Starting at the line with "Given: Play the step tracker video" and ending at the line with "The width and height of the screenshot is (642, 364).", print exactly the lines of the entries below. Pictures do not belong in the copy.
--------------------------------------------------
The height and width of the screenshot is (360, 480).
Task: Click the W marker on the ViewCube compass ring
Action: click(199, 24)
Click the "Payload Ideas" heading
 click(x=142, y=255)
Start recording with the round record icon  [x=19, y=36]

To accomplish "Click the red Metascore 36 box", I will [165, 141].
--------------------------------------------------
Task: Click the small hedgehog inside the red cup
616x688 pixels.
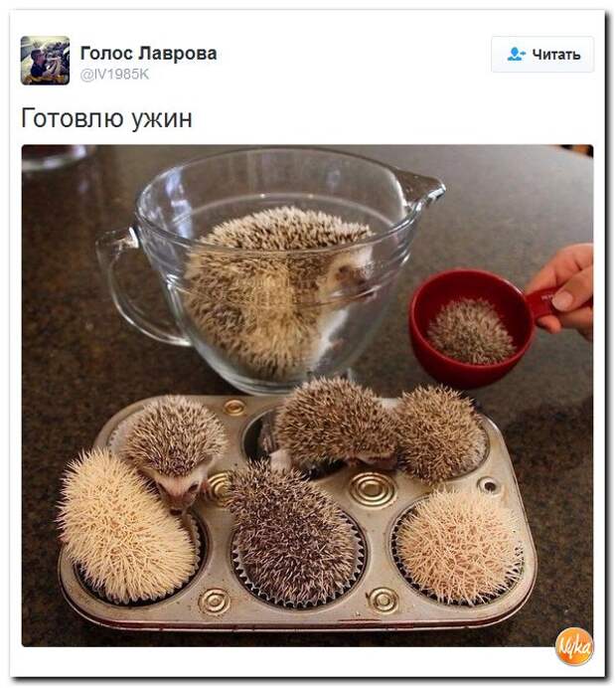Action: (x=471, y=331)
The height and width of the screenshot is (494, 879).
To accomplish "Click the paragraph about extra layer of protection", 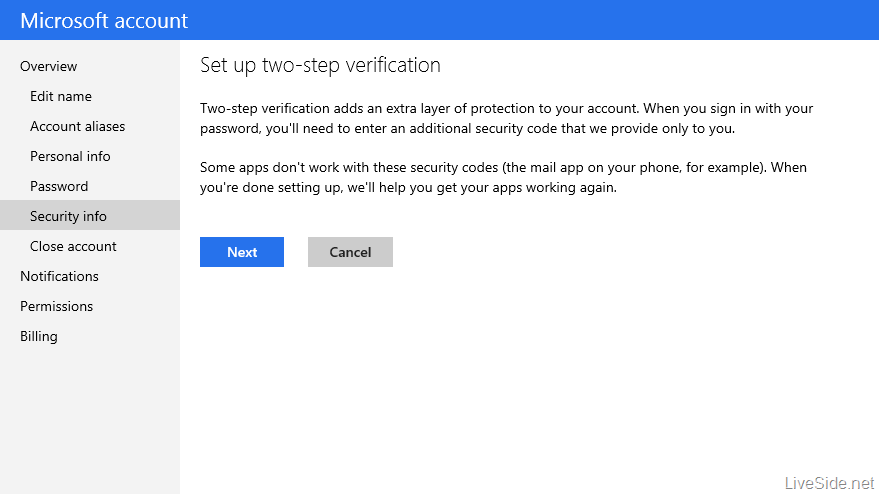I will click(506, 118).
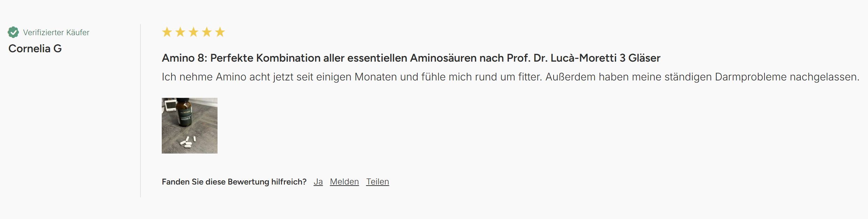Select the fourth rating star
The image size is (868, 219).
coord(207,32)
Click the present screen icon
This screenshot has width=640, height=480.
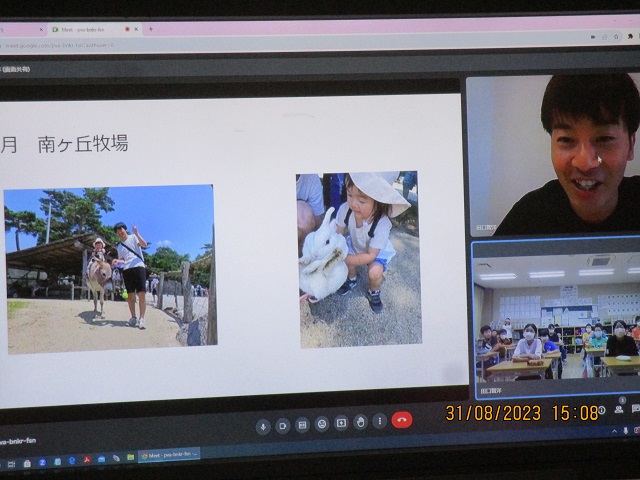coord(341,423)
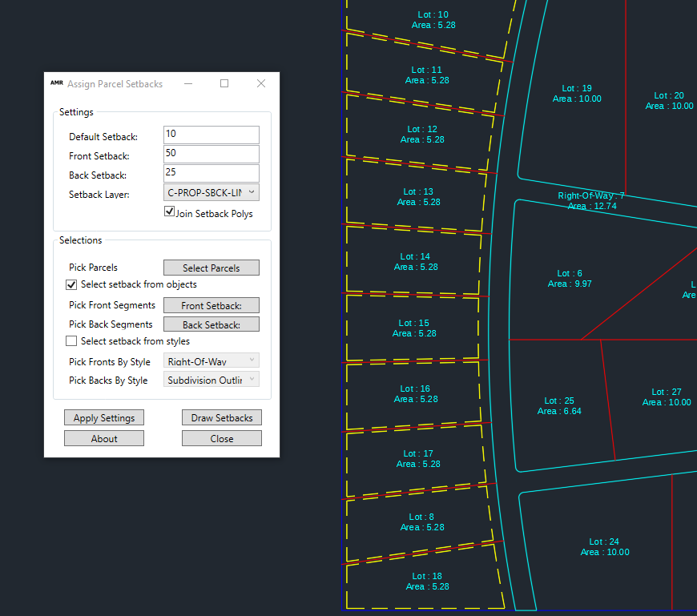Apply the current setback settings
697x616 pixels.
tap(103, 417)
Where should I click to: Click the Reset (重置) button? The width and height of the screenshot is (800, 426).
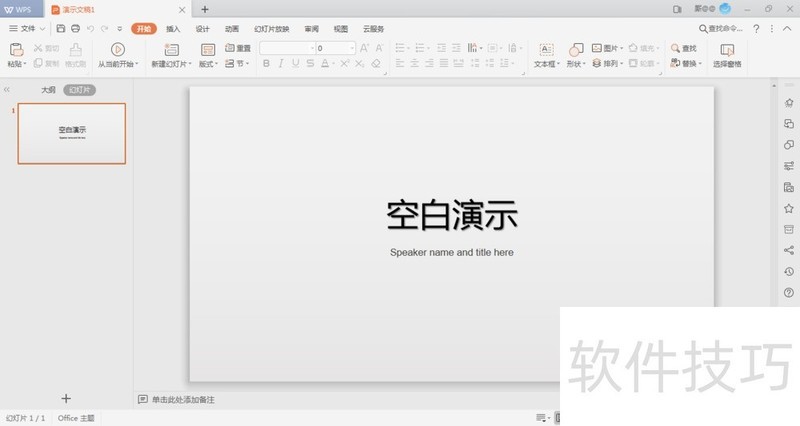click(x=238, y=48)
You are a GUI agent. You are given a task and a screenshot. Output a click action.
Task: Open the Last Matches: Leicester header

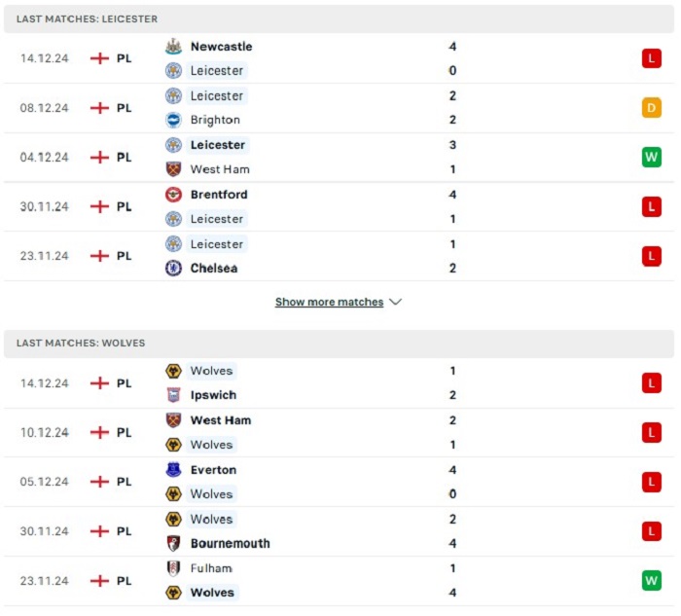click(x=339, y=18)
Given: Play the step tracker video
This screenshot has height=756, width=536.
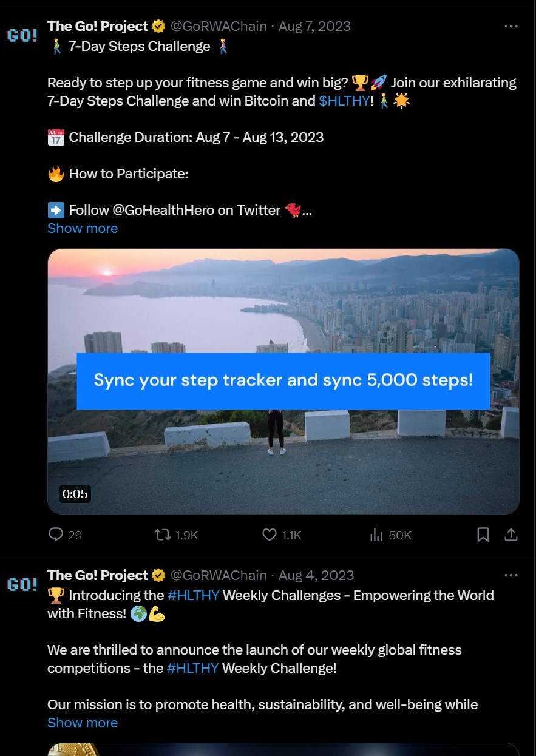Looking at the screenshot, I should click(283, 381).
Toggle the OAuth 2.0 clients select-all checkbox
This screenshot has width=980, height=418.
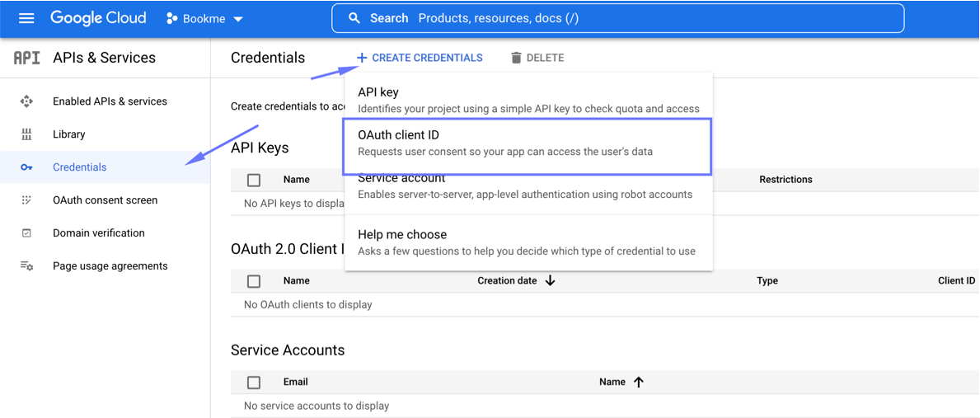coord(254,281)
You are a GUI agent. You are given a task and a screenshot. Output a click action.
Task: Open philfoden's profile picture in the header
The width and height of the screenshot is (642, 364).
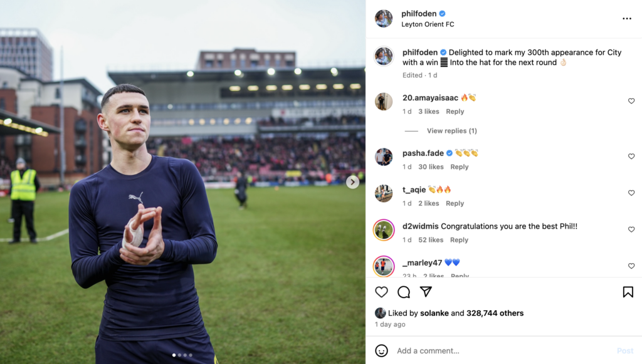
--------------------------------------------------
(Finished exercise)
Given: Play the step tracker video
This screenshot has height=756, width=536.
Looking at the screenshot, I should click(283, 381).
Toggle the OAuth 2.0 clients select-all checkbox
This screenshot has width=980, height=418.
coord(254,281)
You are a GUI agent. You are given a task and a screenshot. Output a click action.
Task: Open philfoden's profile picture in the header
The width and height of the screenshot is (642, 364).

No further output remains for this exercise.